While the descendants of Colonel Stevens no longer live in Hoboken, the family’s legacy can be seen around town.

The Stevens Institute overlooks the river along Castle Point and stretches across the last lands the Stevens family bequeathed. At the university’s Davidson Laboratory, experiments in ship design echo the work of the Stevens brothers in improving maritime engineering. The Church of the Holy Innocents, the charming small homes on Willow Terrace, and the Hoboken Land and Improvement Company building are all fruits of the Stevens’ work, as are many of the parklands within the Mile Square City.
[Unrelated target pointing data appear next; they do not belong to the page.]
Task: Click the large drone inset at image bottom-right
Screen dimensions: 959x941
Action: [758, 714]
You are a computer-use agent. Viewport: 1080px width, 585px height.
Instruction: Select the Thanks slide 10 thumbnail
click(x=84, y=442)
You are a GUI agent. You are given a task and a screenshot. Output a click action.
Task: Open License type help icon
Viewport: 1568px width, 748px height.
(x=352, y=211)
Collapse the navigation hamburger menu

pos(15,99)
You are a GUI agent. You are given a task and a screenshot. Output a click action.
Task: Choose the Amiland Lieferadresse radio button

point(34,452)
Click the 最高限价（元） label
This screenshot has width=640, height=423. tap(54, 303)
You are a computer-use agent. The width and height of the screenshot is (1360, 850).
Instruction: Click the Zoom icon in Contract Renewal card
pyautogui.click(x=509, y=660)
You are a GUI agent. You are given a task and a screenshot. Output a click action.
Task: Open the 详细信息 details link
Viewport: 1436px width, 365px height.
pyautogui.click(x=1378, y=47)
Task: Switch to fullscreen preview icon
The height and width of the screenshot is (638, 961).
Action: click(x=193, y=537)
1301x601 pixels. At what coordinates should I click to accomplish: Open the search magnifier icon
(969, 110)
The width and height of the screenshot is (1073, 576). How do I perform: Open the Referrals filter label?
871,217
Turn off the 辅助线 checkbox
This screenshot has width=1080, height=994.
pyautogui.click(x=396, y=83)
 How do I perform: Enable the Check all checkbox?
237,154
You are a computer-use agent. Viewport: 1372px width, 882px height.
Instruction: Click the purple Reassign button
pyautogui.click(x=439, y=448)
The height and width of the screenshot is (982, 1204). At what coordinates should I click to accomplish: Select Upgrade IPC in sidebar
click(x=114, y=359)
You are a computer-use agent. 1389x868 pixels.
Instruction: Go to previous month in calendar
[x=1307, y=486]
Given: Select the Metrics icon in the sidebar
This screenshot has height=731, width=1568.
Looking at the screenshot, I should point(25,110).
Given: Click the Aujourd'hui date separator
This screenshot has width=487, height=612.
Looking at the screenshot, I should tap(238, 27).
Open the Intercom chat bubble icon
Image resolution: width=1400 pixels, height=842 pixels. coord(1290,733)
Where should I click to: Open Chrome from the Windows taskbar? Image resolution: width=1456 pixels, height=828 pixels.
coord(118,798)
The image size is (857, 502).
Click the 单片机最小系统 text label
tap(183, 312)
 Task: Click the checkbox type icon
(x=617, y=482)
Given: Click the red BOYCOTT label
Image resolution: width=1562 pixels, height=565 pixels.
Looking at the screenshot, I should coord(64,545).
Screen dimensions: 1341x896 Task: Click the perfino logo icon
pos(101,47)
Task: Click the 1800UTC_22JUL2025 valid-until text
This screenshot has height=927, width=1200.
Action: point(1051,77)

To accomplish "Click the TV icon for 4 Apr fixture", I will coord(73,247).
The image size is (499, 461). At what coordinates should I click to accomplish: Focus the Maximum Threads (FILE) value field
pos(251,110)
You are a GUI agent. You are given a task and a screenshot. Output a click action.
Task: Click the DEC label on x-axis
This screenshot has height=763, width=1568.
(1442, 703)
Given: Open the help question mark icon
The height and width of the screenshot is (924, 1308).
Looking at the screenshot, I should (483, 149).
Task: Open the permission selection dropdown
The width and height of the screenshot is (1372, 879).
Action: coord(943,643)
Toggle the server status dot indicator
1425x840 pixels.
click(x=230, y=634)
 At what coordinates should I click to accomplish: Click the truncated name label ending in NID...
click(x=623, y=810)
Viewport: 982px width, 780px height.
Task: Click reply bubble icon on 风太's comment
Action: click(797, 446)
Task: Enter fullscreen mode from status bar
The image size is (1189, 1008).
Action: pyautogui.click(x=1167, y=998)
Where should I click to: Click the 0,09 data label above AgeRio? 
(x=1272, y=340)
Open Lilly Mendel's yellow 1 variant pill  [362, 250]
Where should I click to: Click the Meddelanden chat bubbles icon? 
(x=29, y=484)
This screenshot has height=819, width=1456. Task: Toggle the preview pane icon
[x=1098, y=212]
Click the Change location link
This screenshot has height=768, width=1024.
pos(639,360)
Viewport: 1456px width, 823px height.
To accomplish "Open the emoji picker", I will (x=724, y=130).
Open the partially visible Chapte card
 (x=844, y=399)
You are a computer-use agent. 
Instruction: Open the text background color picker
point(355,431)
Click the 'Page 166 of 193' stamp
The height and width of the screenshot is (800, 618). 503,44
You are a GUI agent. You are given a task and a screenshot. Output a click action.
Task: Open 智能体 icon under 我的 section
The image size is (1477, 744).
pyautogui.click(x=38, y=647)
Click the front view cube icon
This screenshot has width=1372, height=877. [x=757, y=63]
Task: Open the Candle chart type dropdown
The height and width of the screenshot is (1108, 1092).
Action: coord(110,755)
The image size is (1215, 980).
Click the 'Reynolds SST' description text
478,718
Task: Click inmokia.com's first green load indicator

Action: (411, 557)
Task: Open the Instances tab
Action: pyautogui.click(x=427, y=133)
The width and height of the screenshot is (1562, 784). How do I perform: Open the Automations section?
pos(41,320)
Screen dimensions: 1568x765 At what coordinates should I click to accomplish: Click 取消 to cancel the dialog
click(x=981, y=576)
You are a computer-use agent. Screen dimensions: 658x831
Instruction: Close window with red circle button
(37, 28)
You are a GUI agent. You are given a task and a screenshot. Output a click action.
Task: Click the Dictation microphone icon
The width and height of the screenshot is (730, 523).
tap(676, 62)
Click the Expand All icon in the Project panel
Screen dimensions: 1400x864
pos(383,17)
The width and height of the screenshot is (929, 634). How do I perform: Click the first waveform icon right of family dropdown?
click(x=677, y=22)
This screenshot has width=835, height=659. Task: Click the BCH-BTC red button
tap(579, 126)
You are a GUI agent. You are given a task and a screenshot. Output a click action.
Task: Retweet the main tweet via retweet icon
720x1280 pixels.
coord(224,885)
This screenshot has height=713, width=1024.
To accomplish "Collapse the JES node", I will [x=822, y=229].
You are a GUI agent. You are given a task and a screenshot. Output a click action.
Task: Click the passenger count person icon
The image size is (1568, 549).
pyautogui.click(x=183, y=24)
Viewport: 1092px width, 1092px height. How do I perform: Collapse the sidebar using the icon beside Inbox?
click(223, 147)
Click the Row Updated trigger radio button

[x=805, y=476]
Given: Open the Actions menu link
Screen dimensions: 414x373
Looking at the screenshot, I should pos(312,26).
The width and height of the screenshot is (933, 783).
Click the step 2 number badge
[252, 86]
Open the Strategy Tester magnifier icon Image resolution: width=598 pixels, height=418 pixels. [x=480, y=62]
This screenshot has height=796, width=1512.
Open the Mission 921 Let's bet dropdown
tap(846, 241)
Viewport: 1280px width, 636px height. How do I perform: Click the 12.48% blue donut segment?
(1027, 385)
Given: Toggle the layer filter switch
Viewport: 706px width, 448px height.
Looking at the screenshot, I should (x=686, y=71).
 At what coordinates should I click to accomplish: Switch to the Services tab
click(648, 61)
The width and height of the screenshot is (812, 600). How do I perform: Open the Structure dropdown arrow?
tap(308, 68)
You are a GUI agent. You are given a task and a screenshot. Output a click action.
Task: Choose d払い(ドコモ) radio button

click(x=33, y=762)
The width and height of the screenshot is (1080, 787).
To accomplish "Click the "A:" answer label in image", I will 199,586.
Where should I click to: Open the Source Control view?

The ferry to Manhattan, an enterprise so important to the Stevens family and the early history of Hoboken, still runs from piers in the city, and the dock at Lackawanna Terminal is still in the style pioneered by Robert Stevens. The railroad tracks that stretch out of the Lackawanna Terminal are shaped as Robert Stevens designed them when he made the pioneering work of his father into a practical mode of transportation.

Colonel John Stevens, as the treasurer of New Jersey during the Revolution and the founder of an important port city, left a lasting mark on the United States. His descendents in public service continued the legacy of civic-minded activity.

Thousands of people have made Hoboken into the city it is today, and countless people have made steam travel and railroads a reality. Yet the activities of Colonel John Stevens and his descendents form a large part of these stories. Hoboken’s first family left a large mark on the town they founded and on a transportation revolution, both of which have had worldwide significance.